Document segment —
____________________

Transgender, by definition, is when a trans person identifies with the opposite gender that fits into the gender binary than they were assigned at birth. It can also qualify as an umbrella term for nonbinary and genderqueer folk. White privilege, by definition, consists of societal, governmental, economic, and political privileges that benefit white people beyond what is commonly experienced by people of color. Caitlyn Jenner is a societal sensation, dominating the media with the controversy of her transition.

There’s no doubt it’s controversial in an unfortunately transphobic society we live in currently. However, we live in a “gender revolution,” where nonbinary and transgender activists and icons are coming out and into society. However, Jenner does not fit into the appropriate terms of an icon.

She brings light to transgender issues, which is vital information coming from a trans woman. But why do people listen? Other trans women have spoken about the same issues. Laverne Cox, Carmen Carrera, and a plethora more. Why aren’t they being heard, as opposed to Caitlyn? We’ve known Caitlyn Jenner for quite some time now. She’s white, rich, and conservative. The whole American Dream of the twenty-first century rolled up into one person. But we should take a step back and reassess what was listed. Caitlyn is white. She benefits from white privilege and, therefore, is listened to more often by other people and society.

White people tend to silence people of color when they speak on the same topic. Whether it be race, gender issues, or feminism, white people are usually the ones being heard. Because of Jenner’s white privilege, she has a societal advantage and, therefore, has an economic advantage. Yes, she was rich before she transitioned, and that’s exactly the issue. The fact that she had money before, during, and after her transition is a huge indicator of her privileges.

____________________

Data —
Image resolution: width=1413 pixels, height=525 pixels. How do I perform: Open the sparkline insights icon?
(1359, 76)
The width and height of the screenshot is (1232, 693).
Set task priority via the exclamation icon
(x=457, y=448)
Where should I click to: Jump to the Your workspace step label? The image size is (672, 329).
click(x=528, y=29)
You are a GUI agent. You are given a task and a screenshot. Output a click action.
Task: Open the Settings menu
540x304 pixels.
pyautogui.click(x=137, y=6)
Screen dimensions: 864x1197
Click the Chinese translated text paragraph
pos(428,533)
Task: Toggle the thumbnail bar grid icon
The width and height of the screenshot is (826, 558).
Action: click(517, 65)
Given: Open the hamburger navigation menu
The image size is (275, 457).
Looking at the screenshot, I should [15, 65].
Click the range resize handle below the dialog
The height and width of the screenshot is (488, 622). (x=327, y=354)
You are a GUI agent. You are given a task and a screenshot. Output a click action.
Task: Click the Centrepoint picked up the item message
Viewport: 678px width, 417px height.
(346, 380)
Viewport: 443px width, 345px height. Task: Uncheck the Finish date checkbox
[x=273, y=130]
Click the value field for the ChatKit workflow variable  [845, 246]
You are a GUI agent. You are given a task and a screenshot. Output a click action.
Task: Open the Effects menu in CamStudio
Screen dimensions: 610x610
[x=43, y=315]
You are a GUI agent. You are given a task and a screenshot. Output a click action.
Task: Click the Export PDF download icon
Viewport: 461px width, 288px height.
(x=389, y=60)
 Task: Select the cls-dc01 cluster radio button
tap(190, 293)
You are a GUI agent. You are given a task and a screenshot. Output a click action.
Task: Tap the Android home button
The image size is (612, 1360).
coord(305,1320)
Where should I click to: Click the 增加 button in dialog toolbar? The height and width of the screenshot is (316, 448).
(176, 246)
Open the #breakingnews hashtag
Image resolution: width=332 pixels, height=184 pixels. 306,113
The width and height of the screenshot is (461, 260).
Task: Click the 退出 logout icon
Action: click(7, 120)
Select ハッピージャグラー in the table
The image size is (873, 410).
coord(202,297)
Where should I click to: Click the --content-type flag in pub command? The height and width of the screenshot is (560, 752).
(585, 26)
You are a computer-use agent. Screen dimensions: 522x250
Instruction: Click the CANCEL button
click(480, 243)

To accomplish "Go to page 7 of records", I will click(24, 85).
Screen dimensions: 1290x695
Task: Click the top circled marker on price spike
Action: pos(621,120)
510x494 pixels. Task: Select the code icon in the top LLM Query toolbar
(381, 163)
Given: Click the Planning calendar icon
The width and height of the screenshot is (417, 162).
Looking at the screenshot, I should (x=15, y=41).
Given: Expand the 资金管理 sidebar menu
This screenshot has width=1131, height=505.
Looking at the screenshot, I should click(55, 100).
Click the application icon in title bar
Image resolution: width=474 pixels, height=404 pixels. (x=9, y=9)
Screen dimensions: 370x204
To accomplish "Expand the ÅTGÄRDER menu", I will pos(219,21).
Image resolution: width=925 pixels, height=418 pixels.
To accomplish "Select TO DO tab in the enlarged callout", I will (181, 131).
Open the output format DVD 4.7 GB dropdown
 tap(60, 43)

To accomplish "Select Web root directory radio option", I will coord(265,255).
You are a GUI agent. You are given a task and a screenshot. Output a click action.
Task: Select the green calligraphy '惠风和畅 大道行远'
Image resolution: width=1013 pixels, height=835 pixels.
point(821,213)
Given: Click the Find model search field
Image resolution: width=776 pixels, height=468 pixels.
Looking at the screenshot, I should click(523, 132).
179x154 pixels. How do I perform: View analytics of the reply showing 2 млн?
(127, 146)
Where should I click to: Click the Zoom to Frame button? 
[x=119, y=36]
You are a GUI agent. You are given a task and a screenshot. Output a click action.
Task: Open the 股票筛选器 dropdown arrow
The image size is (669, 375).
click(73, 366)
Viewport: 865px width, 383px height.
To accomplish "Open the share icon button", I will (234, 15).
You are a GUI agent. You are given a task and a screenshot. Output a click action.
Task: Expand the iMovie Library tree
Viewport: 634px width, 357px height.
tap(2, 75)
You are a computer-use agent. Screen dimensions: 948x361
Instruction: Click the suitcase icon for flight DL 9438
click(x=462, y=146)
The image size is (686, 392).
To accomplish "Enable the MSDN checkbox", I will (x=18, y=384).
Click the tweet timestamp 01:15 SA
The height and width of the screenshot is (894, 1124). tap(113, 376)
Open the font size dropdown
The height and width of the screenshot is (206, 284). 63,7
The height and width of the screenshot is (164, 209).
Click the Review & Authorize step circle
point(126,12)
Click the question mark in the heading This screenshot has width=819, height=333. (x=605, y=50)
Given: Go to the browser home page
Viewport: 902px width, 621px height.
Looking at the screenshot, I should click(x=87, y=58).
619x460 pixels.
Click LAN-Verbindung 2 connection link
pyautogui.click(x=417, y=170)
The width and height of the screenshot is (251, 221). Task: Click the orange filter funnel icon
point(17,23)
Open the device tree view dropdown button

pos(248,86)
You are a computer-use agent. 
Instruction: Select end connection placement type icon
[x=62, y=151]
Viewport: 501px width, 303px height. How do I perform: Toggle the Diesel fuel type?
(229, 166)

____________________

Exercise brief — Copy out the full essay on Caitlyn Jenner and white privilege word for word. Work only from the essay on Caitlyn Jenner and white privilege.

Answer to this task —
Transgender, by definition, is when a trans person identifies with the opposite gender that fits into the gender binary than they were assigned at birth. It can also qualify as an umbrella term for nonbinary and genderqueer folk. White privilege, by definition, consists of societal, governmental, economic, and political privileges that benefit white people beyond what is commonly experienced by people of color. Caitlyn Jenner is a societal sensation, dominating the media with the controversy of her transition.

There’s no doubt it’s controversial in an unfortunately transphobic society we live in currently. However, we live in a “gender revolution,” where nonbinary and transgender activists and icons are coming out and into society. However, Jenner does not fit into the appropriate terms of an icon.

She brings light to transgender issues, which is vital information coming from a trans woman. But why do people listen? Other trans women have spoken about the same issues. Laverne Cox, Carmen Carrera, and a plethora more. Why aren’t they being heard, as opposed to Caitlyn? We’ve known Caitlyn Jenner for quite some time now. She’s white, rich, and conservative. The whole American Dream of the twenty-first century rolled up into one person. But we should take a step back and reassess what was listed. Caitlyn is white. She benefits from white privilege and, therefore, is listened to more often by other people and society.

White people tend to silence people of color when they speak on the same topic. Whether it be race, gender issues, or feminism, white people are usually the ones being heard. Because of Jenner’s white privilege, she has a societal advantage and, therefore, has an economic advantage. Yes, she was rich before she transitioned, and that’s exactly the issue. The fact that she had money before, during, and after her transition is a huge indicator of her privileges.